People with Parkinson’s disease have a significantly higher risk of melanoma, new research suggests.

Research Triangle Park, N.C. - People with Parkinson’s disease have a significantly higher risk of melanoma, new research suggests.

The research, co-authored by Honglei Chen, M.D., Ph.D., of the National Institute of Environmental Health Sciences in Research Triangle Park, analyzed 12 studies conducted from 1965 and 2010 that looked at the possible association between Parkinson’s and melanoma. Most of the studies had fewer than 10 cases with both conditions.

The new study found that men with Parkinson’s disease were twice as likely as those without Parkinson’s to have melanoma. Women with Parkinson’s were one-and-a-half times as likely to be diagnosed with melanoma than women without Parkinson’s. No clear link was found between Parkinson’s and nonmelanoma skin cancer.

A press release issued by the American Academy of Neurology, of which Dr.

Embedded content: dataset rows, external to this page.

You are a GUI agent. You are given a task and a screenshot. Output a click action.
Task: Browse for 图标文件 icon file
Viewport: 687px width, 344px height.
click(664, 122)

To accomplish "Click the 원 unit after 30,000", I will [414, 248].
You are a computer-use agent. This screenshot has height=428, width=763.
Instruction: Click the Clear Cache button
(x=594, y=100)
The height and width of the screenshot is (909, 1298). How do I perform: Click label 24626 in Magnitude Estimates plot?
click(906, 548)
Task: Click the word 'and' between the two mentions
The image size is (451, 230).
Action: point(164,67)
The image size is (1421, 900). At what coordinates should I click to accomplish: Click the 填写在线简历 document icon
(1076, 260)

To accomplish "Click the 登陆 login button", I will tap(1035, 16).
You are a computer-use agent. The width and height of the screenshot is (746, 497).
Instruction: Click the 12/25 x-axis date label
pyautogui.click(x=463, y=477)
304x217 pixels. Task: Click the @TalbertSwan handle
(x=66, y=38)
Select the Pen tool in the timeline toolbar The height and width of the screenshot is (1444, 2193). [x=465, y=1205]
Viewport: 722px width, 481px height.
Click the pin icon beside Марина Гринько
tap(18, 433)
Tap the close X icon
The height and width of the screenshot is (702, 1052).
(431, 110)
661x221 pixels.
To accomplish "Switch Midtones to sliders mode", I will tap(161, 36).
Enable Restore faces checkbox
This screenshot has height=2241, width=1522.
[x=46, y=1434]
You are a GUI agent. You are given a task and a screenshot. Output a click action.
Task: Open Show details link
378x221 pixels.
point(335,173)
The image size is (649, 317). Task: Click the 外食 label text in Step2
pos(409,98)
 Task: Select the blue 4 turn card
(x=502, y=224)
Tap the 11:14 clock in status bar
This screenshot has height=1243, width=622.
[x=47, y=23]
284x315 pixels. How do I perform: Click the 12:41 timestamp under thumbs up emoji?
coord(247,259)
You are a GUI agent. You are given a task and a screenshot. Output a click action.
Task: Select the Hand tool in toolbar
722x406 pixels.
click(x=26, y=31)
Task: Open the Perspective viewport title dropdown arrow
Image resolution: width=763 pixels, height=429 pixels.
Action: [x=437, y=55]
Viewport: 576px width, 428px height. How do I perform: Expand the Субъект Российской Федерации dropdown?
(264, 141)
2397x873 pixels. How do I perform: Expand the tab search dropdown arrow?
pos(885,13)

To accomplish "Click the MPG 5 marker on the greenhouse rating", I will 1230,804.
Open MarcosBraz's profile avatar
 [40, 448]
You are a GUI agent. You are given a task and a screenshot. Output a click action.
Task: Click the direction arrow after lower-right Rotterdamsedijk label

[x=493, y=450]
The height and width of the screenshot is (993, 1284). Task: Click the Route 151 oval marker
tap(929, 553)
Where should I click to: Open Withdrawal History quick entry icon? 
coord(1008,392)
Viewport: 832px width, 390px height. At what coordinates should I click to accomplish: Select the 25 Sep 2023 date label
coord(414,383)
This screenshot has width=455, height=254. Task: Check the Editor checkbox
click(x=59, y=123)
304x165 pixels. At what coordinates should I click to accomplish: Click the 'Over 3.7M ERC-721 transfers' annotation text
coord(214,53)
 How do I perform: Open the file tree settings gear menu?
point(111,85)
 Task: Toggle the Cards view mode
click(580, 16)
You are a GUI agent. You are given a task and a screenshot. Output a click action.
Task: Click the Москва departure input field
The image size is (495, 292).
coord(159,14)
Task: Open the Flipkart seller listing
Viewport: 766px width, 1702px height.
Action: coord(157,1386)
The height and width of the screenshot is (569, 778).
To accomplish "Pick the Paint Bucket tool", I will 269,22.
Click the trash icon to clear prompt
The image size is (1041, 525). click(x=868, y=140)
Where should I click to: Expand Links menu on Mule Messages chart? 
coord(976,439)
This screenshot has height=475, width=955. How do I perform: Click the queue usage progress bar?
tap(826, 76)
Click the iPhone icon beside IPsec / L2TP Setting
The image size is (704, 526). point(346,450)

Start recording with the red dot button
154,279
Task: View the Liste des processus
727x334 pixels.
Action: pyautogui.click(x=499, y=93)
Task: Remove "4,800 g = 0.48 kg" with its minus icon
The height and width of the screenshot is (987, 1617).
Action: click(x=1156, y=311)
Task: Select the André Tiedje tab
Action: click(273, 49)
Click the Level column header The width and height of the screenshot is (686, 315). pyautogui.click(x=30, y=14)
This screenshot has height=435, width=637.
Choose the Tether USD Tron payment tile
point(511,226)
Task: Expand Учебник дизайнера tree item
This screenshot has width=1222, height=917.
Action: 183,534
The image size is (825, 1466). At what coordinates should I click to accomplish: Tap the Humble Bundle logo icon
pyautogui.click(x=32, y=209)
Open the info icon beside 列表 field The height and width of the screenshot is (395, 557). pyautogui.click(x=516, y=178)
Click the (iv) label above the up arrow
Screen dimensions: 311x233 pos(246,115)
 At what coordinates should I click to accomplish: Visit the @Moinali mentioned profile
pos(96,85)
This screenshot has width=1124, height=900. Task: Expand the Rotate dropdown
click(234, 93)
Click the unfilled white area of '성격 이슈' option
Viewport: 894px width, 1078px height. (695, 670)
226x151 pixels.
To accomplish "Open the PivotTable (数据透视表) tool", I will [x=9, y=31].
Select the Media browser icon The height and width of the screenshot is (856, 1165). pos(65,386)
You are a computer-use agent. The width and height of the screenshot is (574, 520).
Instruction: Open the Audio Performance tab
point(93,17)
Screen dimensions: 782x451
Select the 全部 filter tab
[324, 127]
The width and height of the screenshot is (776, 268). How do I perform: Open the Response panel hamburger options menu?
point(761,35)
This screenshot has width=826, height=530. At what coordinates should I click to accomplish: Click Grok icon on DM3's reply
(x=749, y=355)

Chen is a member, quotes him as saying, “Parkinson’s disease patients in general have a lower risk for cancer, smoking-related cancers in particular, but they may have a higher risk for melanoma. One possible explanation for the link between Parkinson’s and melanoma is that the two diseases may share some genetic or environmental risk factors. However, our understanding of this link is very preliminary.”

The study, supported by the National Institute of Environmental Health Sciences, was published in the June 7 issue of Neurology.